En France, en 2019, la production nationale atteint près de 4300 Md€ Si on soustrait les consommations intermédiaires, la valeur ajoutée nationale (PIB) se chiffre à 2200 Md€ . Cela signifie que, chaque année, les français produisent et disposent d’une richesse supplémentaire de 2200 Md€, soit environ 30000 euros par habitant. Cette richesse est soit détruite (consommée, jetée) soit stockée (biens durables, épargne).
Calcul de la Valeur ajoutée
La valeur ajoutée = chiffre d’affaires - consommations intermédiaires
Le chiffre d’affaire = le montant de ce qui a été vendu.
Les Consommations intermédiaires sont les biens et services achetés pour la production, (matière première, fournitures, comptabilité, gardiennage, transport, sécurité, location d’équipements, bureaux, terrains, etc. R&D). Seuls les biens non durables sont pris en compte (sinon on parle d’investissement). La R&D est ici considérée comme de la sous-traitance.

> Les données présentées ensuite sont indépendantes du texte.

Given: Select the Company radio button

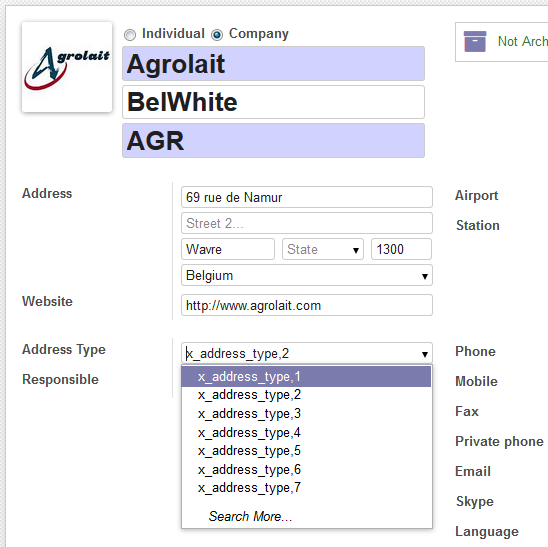Looking at the screenshot, I should coord(217,35).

Pour l’INSEE, VA = Valeur de production – Consommations intermédiaires
La valeur de la production = le montant de ce qui a été produit. Si on considère que tout finit par être vendu, la variation des stocks n’est pas prise en compte.
Pour produire, une entreprise ne se contente pas de consommer des matières premières ou des services, elle utilise aussi des équipements et achète des brevets. Ces biens, étant des investissements, ne sont pas comptabilisés dans les coûts intermédiaires. (Cette formation brute de capital fixe = 2/3 des investissements des entreprises).
On appelle valeur ajoutée brute le calcul de la valeur ajoutée qui ne tient pas compte de cette usure des biens d’équipement . On parlera de valeur ajoutée nette si on déduit les dotations aux amortissements des équipements utilisés pour la production.
Les subventions n’entrent pas en compte dans le calcul de la valeur ajouté, les impôts oui (TVA si CA brut).
Dans le cas des entreprises non marchandes, administrations publiques (ALU) ou des institutions sans but lucratif, les biens ne sont pas payés par le consommateur, ni facturés à un tiers, et s’il y a ventes, elles couvrent moins de la moitié des coûts de production.
VA = coûts de production, c’est-à-dire les salaires versés (cotisations sociales incluses) plus les coûts des autres intrants (consommation intermédiaire) plus l’amortissement du capital public (usure des outils de production).
Les consommations intermédiaires incluent virtuellement la production indirecte, comme le financement public de biens et de services marchands (environ 150 Md€ en France, à comparer aux 500 Md€ de production directe des APU). Ces achats s’effectuent principalement dans le secteur de la santé, qu’il s’agisse de médicaments ou de consultations en médecine de ville via la Sécurité sociale. Au-delà ils incluent d’autres « transferts en nature » attachés à des biens ou services particuliers, comme les aides aux personnes âgées dépendantes ou encore les allocations logement. Par ailleurs, la commande publique dopent aussi la VA des entreprises marchandes.
Contributions
Les entreprises marchandes contribuent à 60 % de la VA nationale
Les non-marchandes à 20 %.
Les ménages (location de biens) contribuent à également 20 % de la VA
Répartition
La VA se répartit ensuite entre Salaires, Cotisations sociales (employeur et employé), Dividendes, Frais financiers (remboursements), Investissements et provisions (épargne), Impôts (TVA, impôts fonciers).
Dans cette VA, il y a une part de Non-Valeur Ajoutée (NVA) qui ne concerne pas strictement le processus de fabrication : les coûts annexes de l’entreprise, la bureaucratie, la maintenance des machines... tout ce qui n’est pas directement lié à la fabrication du produit. Ce coût peut englober une mauvaise organisation, des temps d’attente dans la fabrication, des bugs informatiques, un mauvais management, etc… Dans certaines entreprises, ces coûts annexes représenteraient 90 % de la Valeur Ajoutée, c’est à dire 90 % du prix demandé au consommateur !
Puisque le consommateur accepte de payer ce prix, il devrait donc être possible de mieux rémunérer les producteurs en réduisant cette NVA, en simplifiant par exemple les exigences administratives ou en réduisant les niveaux hiérarchiques.
Notons également que les dommages causés par la fabrication et l’usage des produits contribuent à la VA. La dépollution, le traitement d’un accident, les soins aux victimes créent de la valeur ajoutée dès qu’un prix est facturé. La VA ou le PIB n’exprime donc pas le bien être d’une nation mais uniquement son degré d'activité.
PIB = C + I + D + X-M
C = Consommation, I = Investissement, G = Dépenses publiques, X = Exportations, M = Importations.